Вообще, странный был подъезд, очень опасный. Например, выше жил один душевнобольной. Он постоянно ходил к нам, потому что у нас был телефон – чуть ли не один на весь подъезд. Однажды приперся в костюме. А костюм насквозь мокрый. Похоже, он его постирал руками и сразу отправился к нам звонить, другой одежды не нашлось.
Тогда было смешно. Но однажды он пошел в эту сорок четвертую квартиру и убил сразу двух человек. За это его посадили, но почему-то только на восемь лет.
Еще один сосед убил своего отца, а потом сам повесился.
В общем, жутко было. Спишь ночью, а тебе – бух, бух в дверь. И слышно, что на лестничной площадке что-то происходит. Крики, ругань… Потом выходишь – на полу кровь. В подвале нашего подъезда обитали бомжи (конечно, неадекватные, и выкурить их из подвала не удавалось долго) и наркоманы постоянно тусили. Наш дом словно был местом, где всякая нечисть могла отдохнуть.
Я недавно ездил туда. Родители там давно уже не живут. Притона тоже нет, дверь сменили, ничто не напоминает о прошлом.
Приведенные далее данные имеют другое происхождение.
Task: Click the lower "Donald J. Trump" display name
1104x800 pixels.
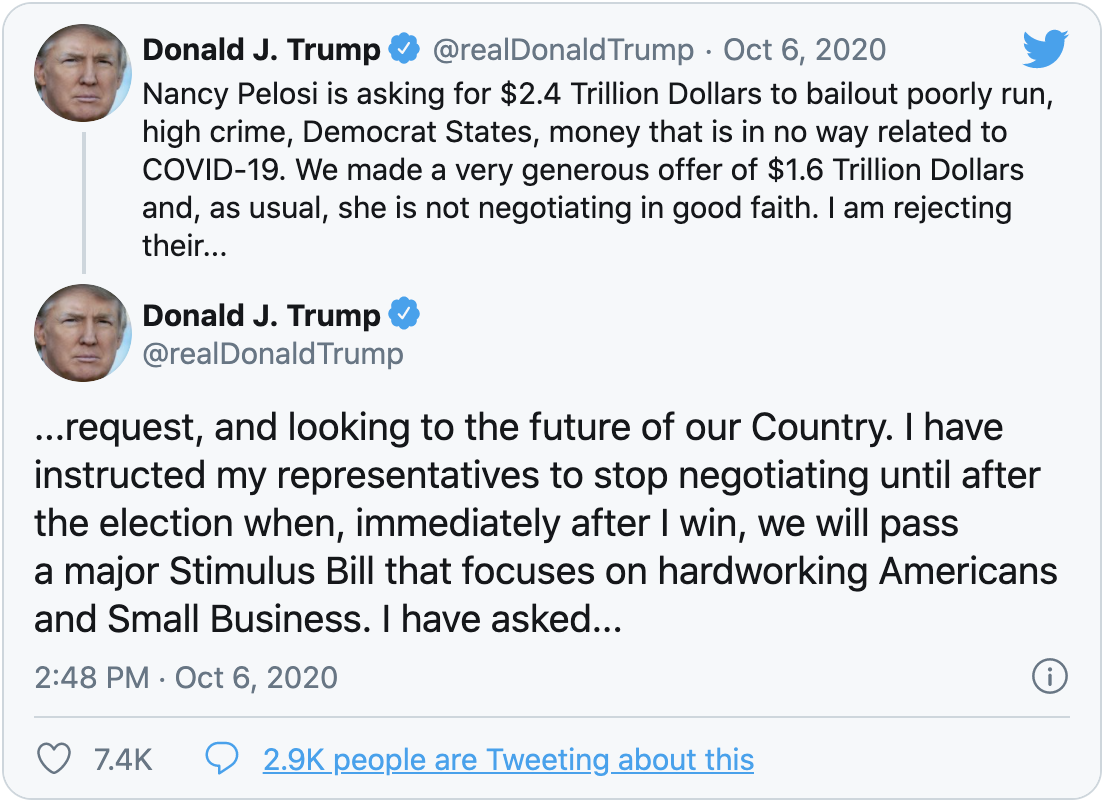Action: coord(262,315)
На меня сразу нахлынуло чувство ностальгии, все вспомнилось. Маргиналы, драки, убийства. И когда что-то случалось, все бежали к нам, долбили в дверь – позвонить в милицию, еще куда-то позвонить. Я был маленький, не понимал, что происходит, но чувствовал, что творится неладное.
Спустя годы, когда я уже был взрослым, я как-то побывал там, около дома, где прошло мое детство, и на той самой лестничной площадке. И, несмотря на все страсти, которые там когда-то кипели, что-то в душе шевельнулось. Чувство былого счастья. Даже благодарности за то время, а кому или чему – не знаю…
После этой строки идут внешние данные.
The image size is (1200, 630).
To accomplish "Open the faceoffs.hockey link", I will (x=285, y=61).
Страсти кипели не только на лестничной площадке, но и в моей собственной юношеской жизни, и историй можно рассказать не на одну книгу.
Однажды я повздорил с мужиком в кафе «Глобус», и что-то более ерундовое трудно даже вообразить. Это кафе располагалось недалеко от моего дома, я там часто бывал. И вот как-то раз повстречался мне там подвыпивший мужичок. Он расхаживал по кафе и вел себя как самое настоящее быдло – хамил посетителям и персоналу, причем ну очень грубо. Мое понимание справедливости в тот момент заключалось в том, что, по представлениям нормальных людей, в таком месте так себя вести нельзя. И я ему сделал замечание, призвал его вести себя поскромнее.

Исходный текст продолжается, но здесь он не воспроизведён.